Washington Nationals owner, Mark Lerner, penned a letter to fans on Tuesday to try and explain the fire-sale he green-lit. The club sent Daniel Murphy to the Chicago Cubs and Matt Adams to the St. Louis Cardinals. It feels kind of anticlimactic. Much like this letter, in which Mr. Lerner writes:
When something isn’t working, you evaluate the situation and take the necessary steps to improve it. You don’t just stand by, cross your fingers, and hope for the best.
And therein lies the problem: a lack of self-awareness. It was pretty obvious the Nationals were in trouble around the trade deadline. Sean Doolittle was still on the DL, Stephen Strasburg was a question mark, and Tanner Roark had only just begun to find himself again. Was Bryce Harper really going to start hitting like Bryce Harper again? The Nationals could have traded for another pitcher. Lance Lynn was available, as were Cole Hamels and Chris Archer. They could have gotten a steady yet average value reliever, like John Axford or Zach Duke. I think what I and most other fans really wanted was for the Nationals to just do something to show they were committed to making this the year the Nationals finally see the Championship Series.
Instead, the Nats front office looked at their team, crossed their fingers, and hoped for the best.
The Nationals cling to the wrong people and they devalue their best assets. In a recent interview with the Athletic, Dusty Baker revealed that Nationals ownership wanted to get rid of Jayson Werth in the middle of the 2017 season. They clearly did not value what Werth brought to the team if they were willing to let him go in a $21 million contract year. The lack of clubhouse leadership is one of the prime suspects in the Nationals’ poor play this season, and more than a few people suspect Werth’s absence has something to do with that. This is one case where ownership was clearly not taking a player’s intangible value into account.
I wrote a piece last October on how the Nationals screwed Dusty Baker and may have doomed themselves in the process. Dusty said the Nationals forcing his departure was “the hardest wound to close” for him, and Dave Martinez simply isn’t Dusty Baker. Dusty had those intangibles just like Jayson Werth did. He had forged relationships in the clubhouse and his departure combined with Werth’s just looks bad. When the rest of the team is essentially the same, in looking for the cause of a season that looks all but lost we have to look at the variables which changed.
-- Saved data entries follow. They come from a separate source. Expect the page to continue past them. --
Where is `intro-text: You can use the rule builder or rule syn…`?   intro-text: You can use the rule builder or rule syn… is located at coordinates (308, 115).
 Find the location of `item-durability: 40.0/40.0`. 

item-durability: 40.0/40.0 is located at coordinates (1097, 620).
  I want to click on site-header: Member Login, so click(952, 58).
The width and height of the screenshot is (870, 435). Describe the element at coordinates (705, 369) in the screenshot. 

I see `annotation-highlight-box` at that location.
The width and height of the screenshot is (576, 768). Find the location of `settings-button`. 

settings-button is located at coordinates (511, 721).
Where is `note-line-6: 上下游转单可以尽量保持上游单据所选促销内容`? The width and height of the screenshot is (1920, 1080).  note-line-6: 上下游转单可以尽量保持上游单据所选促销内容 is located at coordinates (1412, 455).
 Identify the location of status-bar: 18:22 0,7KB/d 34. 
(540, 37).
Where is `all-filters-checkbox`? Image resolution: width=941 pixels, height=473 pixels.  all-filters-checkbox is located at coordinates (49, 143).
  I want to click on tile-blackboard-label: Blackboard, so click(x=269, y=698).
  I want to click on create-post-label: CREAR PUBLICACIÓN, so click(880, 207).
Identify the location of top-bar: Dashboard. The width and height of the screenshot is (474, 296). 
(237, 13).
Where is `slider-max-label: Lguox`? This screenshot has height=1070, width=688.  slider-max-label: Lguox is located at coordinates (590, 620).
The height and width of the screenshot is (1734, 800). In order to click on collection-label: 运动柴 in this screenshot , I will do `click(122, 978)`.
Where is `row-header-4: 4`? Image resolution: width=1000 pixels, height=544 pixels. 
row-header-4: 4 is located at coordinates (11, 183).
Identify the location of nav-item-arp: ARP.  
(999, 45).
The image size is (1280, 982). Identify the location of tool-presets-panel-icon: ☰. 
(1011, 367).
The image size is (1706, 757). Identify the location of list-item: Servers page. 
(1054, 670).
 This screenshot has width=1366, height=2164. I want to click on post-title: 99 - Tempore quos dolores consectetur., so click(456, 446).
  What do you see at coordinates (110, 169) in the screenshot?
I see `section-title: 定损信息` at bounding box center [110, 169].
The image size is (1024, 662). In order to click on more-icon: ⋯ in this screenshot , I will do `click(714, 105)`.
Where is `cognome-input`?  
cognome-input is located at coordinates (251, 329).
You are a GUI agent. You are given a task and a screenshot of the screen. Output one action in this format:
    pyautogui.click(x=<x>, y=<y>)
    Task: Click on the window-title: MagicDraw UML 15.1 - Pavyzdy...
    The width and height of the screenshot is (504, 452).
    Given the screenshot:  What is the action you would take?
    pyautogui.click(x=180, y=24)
Again, the Nationals chose not to see the potential consequence of letting these two players go.
"For context, as well as shock value, it’s useful to recall that this team was so ultra-confident that Martinez had players practice home run trots and walk-off celebrations in spring training, as well as holding golf shot contests." https://t.co/6nS9d7e0q5— Dan Steinberg (@dcsportsbog) August 20, 2018
Then there is the actual baseball value of other players like Shawn Kelley. When he threw his glove down and glared into the dugout, it did not matter that for more than half a season Kelley’s bullpen role had remained undefined. His frustration was finally on display and Mike Rizzo made it clear that it was “disrespectful” and Kelley was “in the way” of the Nationals’ playoff hopes. They nearly came blows, according to the Washington Post, and Kelley was sent to the Oakland A’s to pitch alongside fellow Nationals alum, Blake Treinen.
That quote about Kelley being in the way rings hollow because in his 4.1 relief innings since being traded Shawn Kelley has faced 15 batters and only given up one hit. Good for a 0.00 ERA. Oh, and while the Nationals sit seven games back in the division, the Athletics are a mere one game behind the Astros for the division lead. They also have a good hold on the second wild card spot, so it’s looking good for the As. How can one of the better pitchers in a bullpen be “in the way?” Shawn Kelley got in the way of the image the Nationals tried to project, but he was not a roadblock to the postseason. For that, they need to look in a mirror.
Last year, shortly after the Nationals fired Dusty Baker for no good reason, Mike Rizzo said,
Something Mark Lerner echoed in his letter to fans.
“Most importantly - our goal has not changed - we want to bring a World Series trophy home to Washington, D.C.”
So what are they doing to get there? Firing their managers every other season, always playing it safe at the trade deadline, and placing blame everywhere but the front office? This letter is frustrating because Lerner does not lay out a path forward. He says, “Mike Rizzo and his team will be busy during the offseason making sure we have all of the pieces necessary to come back and be competitive next year.” But how is that any different from all the failures that have come before?
Admittedly, I was put off by the contrast in which Lerner spoke about Daniel Murphy, “one of my favorite Nationals,” versus Matt Adams, “consummate professional.” That is not the way to send off the guy with the second-most home runs on your team. I may be biased, but he hit eighteen home runs primarily as a bench player! He is a great guy, basically spoken about as a light in the clubhouse wherever he goes. Big City is just the latest example of the Nationals obviously not valuing that sort of thing.
The goal may not have changed, but perhaps it would do the team some good to look for the root of the problem off the field.